Harry goes to Hogsmeade...


Be the Green Grass Above Me

Dark, dust-veiled shelves rose from the cold, smooth stone floor to the inky murk of the ceiling above; glass orbs of countless different sizes nestled like eggs upon each shelf, glowing with soft white light as if full of thick, shining vapour.

Harry wound his way along the cold slabs, tasting the old must hanging in the air with every flicker of his tongue, slithering up the steep, narrow steps into a corridor of black stone as smooth as glass.

The golden, slitted eyes of Nagini stared back from it.

Bemused, Harry watched the floor glide by with each silent ripple of his muscles as he pondered why on Earth he found himself a snake and, since his weird dreams were usually Voldemort's fault, why Voldemort thought that a snake would be a good way to steal a prophecy when it had no arms. Laughter bubbled up within him at the image of the snake pushing the glowing white orb along the floor with his nose like a seal and its inflatable ball.

A faint noise echoed down the corridor and he slipped down to the right, coiling on the steps between simple stone benches overlooking a tall archway hewn from the same glass-smooth dark rock as the floor and walls. Silver hung between its columns, a veil of it as thin as silk, finer even, as fine as the threads of Harry's invisibility cloak, and as restless as thick winter fog hovering above the cold grey waves of the sea.

The snake slithered away, the quiet scrape of its scales across the stone receding into silence, but Harry hung there before that threshold, pinned upon the steps by a staring eye he could not see — but he imagined its gaze as gold and red orange and pink — all the radiant dying light of the setting sun as it bled its last out about a slit of the sharpest darkest black — and white, as pale a white as bare, bleached bone and the delicate thorns of midwinter frost.

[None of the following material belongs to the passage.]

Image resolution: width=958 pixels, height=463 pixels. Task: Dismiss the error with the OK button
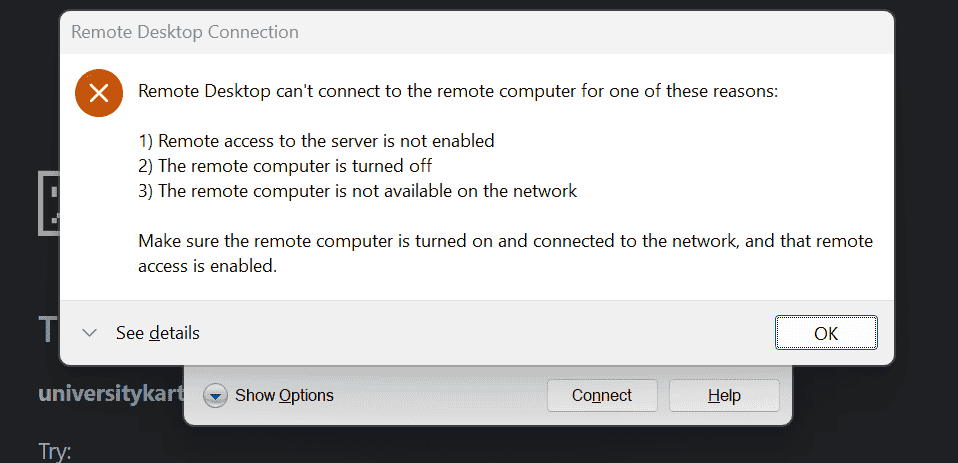[x=826, y=333]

A little shiver rippled through the veil as Harry stared and somewhere, from some slim little crack within him, came a whisper as soft as snow, drifting to his ears like the first few huge white flakes carried on the winter wind; it swelled like chill dark water bubbling out of the bottomless black of some vast lake, spilling into the silence like all the ink bleeding from Tom Riddle's diary.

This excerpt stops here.